*TASK INSTRUCTIONS*. In the listing that follows, count the lines holding the word "field" and report only that number.

*DATASET RECORDS*.
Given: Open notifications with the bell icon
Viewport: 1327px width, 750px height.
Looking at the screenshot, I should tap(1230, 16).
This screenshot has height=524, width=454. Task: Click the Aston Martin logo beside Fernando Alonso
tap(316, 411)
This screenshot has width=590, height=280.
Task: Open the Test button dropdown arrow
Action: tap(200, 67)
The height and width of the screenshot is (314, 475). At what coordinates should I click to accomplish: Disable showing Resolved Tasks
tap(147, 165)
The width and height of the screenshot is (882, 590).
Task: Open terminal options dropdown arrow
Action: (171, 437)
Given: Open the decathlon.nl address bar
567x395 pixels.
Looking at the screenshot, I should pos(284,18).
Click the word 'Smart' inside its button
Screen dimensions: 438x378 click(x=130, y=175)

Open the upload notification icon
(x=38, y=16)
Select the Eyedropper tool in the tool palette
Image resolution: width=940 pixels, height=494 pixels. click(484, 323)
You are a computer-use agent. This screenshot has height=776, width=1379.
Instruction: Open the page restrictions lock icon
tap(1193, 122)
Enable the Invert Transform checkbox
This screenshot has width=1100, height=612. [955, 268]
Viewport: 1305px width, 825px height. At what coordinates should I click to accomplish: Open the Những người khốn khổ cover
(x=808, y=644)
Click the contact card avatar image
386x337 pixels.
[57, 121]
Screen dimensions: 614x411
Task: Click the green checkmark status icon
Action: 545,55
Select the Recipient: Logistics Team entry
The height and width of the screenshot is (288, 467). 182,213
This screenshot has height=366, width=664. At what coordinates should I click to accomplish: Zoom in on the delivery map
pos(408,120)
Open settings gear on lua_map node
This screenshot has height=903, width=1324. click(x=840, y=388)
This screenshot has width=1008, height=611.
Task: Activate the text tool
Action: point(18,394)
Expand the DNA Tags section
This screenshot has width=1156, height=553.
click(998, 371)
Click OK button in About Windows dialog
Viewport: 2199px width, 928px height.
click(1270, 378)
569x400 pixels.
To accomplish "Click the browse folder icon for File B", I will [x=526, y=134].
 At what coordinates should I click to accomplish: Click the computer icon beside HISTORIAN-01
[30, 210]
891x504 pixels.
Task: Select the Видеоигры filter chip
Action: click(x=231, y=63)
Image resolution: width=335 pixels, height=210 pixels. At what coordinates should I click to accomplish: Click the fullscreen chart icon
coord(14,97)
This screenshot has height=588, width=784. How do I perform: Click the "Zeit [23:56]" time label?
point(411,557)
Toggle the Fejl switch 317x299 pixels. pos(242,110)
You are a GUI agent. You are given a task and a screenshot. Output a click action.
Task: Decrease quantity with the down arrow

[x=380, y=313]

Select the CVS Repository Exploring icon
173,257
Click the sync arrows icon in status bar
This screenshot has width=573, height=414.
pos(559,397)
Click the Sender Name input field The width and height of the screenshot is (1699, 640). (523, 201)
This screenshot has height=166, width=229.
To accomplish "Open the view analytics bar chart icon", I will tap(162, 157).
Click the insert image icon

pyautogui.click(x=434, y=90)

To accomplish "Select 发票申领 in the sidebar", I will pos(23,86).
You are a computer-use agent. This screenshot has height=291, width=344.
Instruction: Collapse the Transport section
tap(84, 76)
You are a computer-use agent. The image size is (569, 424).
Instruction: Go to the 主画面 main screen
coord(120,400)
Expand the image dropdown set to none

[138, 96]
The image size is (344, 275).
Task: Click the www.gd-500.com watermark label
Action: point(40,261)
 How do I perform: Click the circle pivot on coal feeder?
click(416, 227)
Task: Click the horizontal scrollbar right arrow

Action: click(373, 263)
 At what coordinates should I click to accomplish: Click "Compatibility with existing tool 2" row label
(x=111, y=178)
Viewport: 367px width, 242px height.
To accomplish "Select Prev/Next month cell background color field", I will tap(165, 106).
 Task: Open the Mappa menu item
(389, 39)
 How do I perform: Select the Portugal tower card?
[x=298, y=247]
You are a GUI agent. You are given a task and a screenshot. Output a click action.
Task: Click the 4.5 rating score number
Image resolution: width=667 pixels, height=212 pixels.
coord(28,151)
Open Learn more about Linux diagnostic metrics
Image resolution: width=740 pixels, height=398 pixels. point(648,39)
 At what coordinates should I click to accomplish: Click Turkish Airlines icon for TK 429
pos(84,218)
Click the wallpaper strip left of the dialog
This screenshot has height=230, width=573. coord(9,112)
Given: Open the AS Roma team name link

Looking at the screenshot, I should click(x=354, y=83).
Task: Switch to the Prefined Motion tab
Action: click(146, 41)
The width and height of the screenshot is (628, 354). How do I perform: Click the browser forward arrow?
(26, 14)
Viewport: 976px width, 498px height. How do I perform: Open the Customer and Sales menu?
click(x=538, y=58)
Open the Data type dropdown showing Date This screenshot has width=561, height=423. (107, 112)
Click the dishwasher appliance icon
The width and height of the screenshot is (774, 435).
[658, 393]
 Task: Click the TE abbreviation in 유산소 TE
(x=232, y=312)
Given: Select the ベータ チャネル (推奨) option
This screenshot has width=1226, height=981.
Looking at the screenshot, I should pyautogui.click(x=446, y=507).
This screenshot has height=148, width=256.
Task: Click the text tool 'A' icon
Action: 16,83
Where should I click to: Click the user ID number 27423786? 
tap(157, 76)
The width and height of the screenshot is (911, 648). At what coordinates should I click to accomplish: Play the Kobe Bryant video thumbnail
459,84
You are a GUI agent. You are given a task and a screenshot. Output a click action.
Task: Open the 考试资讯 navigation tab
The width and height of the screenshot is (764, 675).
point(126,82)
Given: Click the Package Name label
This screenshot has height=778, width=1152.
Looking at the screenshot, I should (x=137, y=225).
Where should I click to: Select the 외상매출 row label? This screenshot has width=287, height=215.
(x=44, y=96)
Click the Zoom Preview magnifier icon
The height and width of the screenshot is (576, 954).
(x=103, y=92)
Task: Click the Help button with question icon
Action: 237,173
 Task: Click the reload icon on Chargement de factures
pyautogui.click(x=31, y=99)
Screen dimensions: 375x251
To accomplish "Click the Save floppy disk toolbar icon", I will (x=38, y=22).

*YOUR RESPONSE*. 2